On the implications of oppression and privilege, Trevor tells of how a society that had drawn lines, white and black, put him at an even greater disadvantage than the black community when it came to fitting in; be it being accepted at school or finding the right jail gang to hang with. It is however his being colored that also allowed him many privileges. He tells the story of life at grandmother’s home in Soweto where he, despite being the naughtiest, is exempted from being caned as a punishment, citing that a white child was never to be beaten as their skin would turn color or that he’d possibly die. A privilege that he says gave him an understanding of why it was difficult for white people to want to end a system which as oppressive as it was to many black lives, accorded them so much comfort and privilege.

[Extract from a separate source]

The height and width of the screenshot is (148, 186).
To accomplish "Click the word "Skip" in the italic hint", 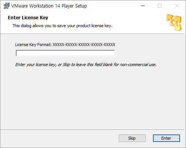I will click(66, 65).
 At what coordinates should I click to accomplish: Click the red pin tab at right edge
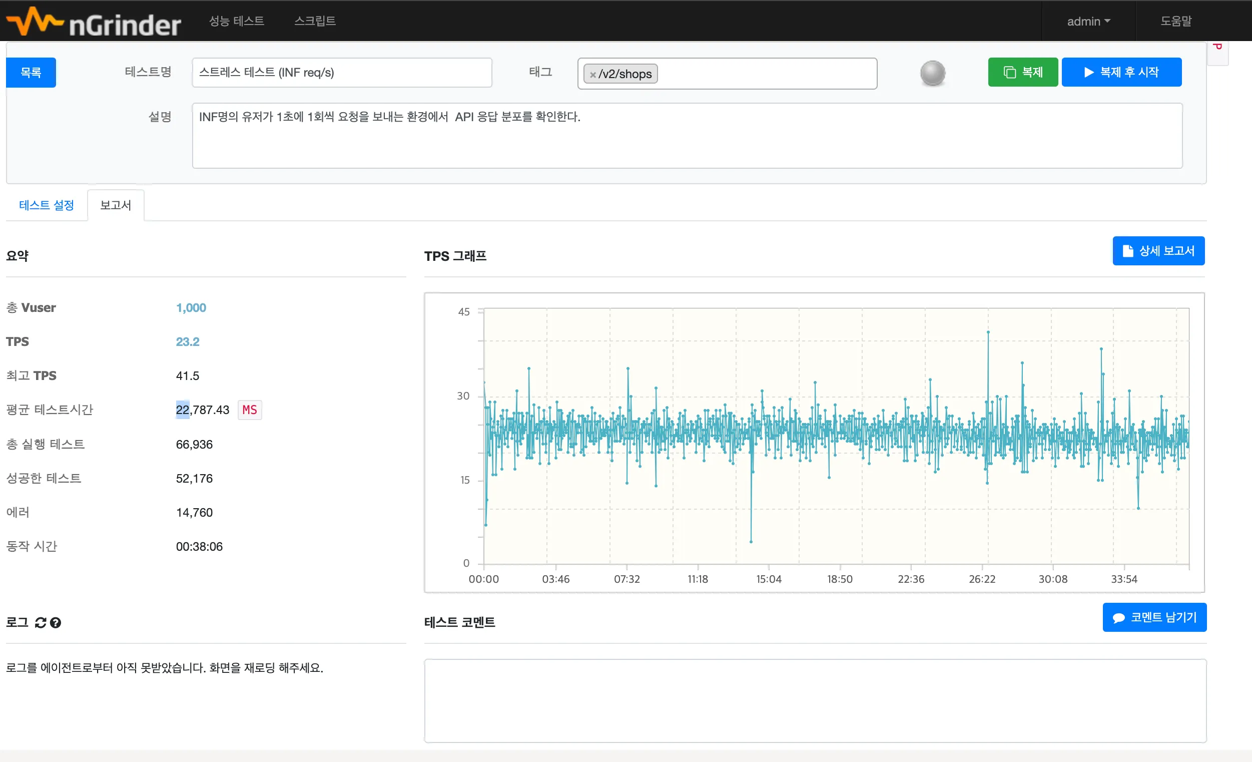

One experience centered character “Hitler” makes effective mockery of the colonial education system that does little if anything, in building critical thought. “We weren’t taught to think, period. All we were taught was that in 1939 Hitler invaded Poland and in 1941 he invaded the Soviet Union and in 1943 he did something else. They’re just facts. Memorize them, write them down for the test and forget them.” Pg. 95
Each character in this book illustrates a theme among race, gender, family, relationships, survival, family, freedom and religion all of which are highlighted in the different memoir chapters. One character however dominates the narrative. Patricia Nombuyiselo Noah (his mother) – a highly religious, free-spirited, witty, independent and strong willed woman will not let anything or anyone bring her down. A chapter on her personal life with an abusive man, a painful yet resilient journey that leaves a bullet in her head, will get you angry but leave you smiling in the end. Trevor’s is a story of humor infused hardship- enough to let you understand the gravity of the pain while allowing you a moment to have a good laugh.
He, while telling this story goes off the story trail in a bid to be thorough. You’ll find that in several chapters, he introduces an alternate experience from the one that he’s sharing at the moment. That back and forth might lose some readers at a certain point but it is equally easy to get back into the story.
Born A Crime ultimately is a raw, witty, gripping account of Trevor Noah’s eventful childhood that will craftily secure the reader’s undivided attention and demand critical thought into issues pertaining to social consciousness.